OBJECTIVES: For parents, family or clinicians of children with rare, life-threatening conditions there is little information regarding likely symptoms, illness trajectory and end-of-life care . This descriptive analysis of a bereaved cohort recruited in the Charting the Territory (CTT) study describes patient characteristics, symptoms, use of medications, discussion of resuscitation orders and care provided preceding and during the end-of-life .
METHODS: Of the 275 children enrolled in the CTT study , 54 died between 2009 and 2014 . Baseline demographic information, symptoms, interventions and medical information were collected via chart review, interviews and surveys .
RESULTS : 51 of the 54 children had complete medical records . Of the seven symptoms evaluated, children were found to have an increase in median symptoms from baseline (n=2) to time of death (n=3).
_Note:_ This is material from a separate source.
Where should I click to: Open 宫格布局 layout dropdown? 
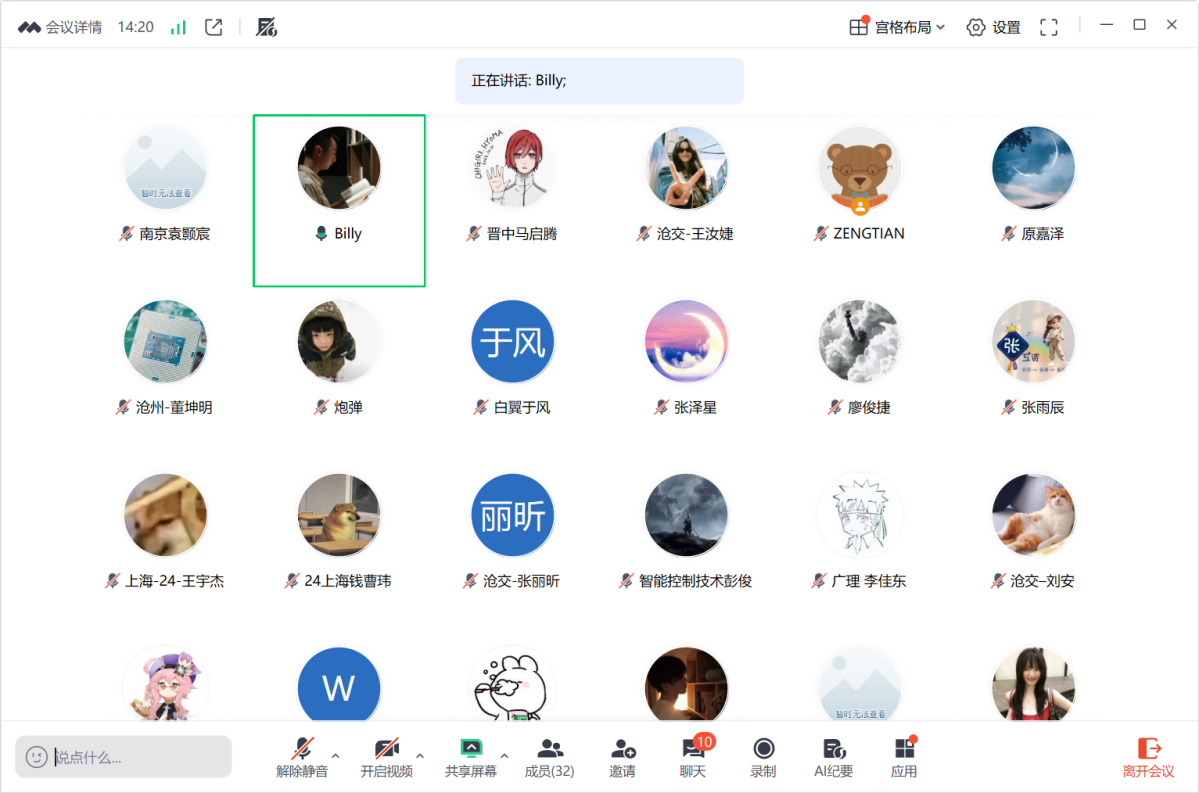(x=896, y=27)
Opioids were used in the last 48 hours of life in 29 (56.9 %) children, whereas only eight (15.7 %) were receiving opioids at baseline . Do Not Attempt Resuscitation orders were in place at baseline in 17 (33.3 %) children, increasing to 33 (64.7 %) at time of death . Death occurred in a hospice setting in 16 (31.4 %) children .
CONCLUSIONS: While much emphasis on pediatric palliative care has been on supportive treatment and symptom management, when faced with a lack of sound understanding of a rare illness, the mode of care can often be reactive and based on critical needs . By developing greater knowledge of symptoms and illness trajectory, both management and care can be more responsive and anticipatory, thereby helping ease illness burden and suffering.